Abstract
No lesson is successful unless the students “get it.” To find out whether students are "getting" the material, teachers need to monitor their students’ comprehension. Unfortunately, questions like "Do you understand?" rarely reveal how much students have understood. A comprehension check is unsuccessful when students do not respond or pretend to understand. Likewise, the comprehension check fails when the teacher overestimates the ability of the class because of a few responsive students or does not follow up by helping the students who do not understand. This workshop will demonstrate six comprehension checking techniques: eliciting L1 translation, requiring a physical response, grading the difficulty of comprehension questions, monitoring written work, using pairwork, and cold call. Teachers can effectively check comprehension of even the lowest level students by eliciting either L1 translation or a physical response because these techniques do not require the students to respond in English. The teacher can support English responses to comprehension check questions by using yes/no and either/or questions effectively. Since questions addressed to the class as a whole do not help teachers find out which students are struggling, teachers may gauge individual students’ progress by monitoring written work or pairwork or by using cold call, which is directing oral questions to specific students.

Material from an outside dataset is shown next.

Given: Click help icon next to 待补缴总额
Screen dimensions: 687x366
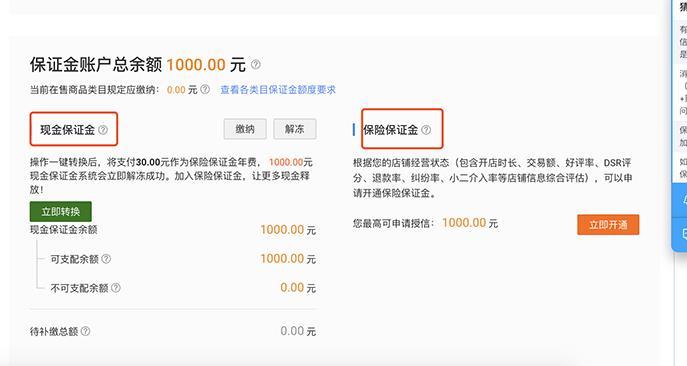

Workshop participants will practice generating and evaluating comprehension checks.
Biographical Sketch
Heidi Vande Voort Nam teaches in the Department of English Education at Chongshin University, where she prepares English education majors for student teaching and for the national English teachers’ exam. Within KOTESOL, Heidi serves as a presenter for Korea Teacher Trainers (KTT) and facilitates KOTESOL’s Christian Teachers Special Interest Group (CT SIG), a group that hosts meetings and online discussions for Christian English teachers. Heidi holds an MA TESL/TEFL from the University of Birmingham. She lives in Seoul with her husband TaekHyeon Nam, who is a public high school English teacher, and their children, Joseph and Miriam.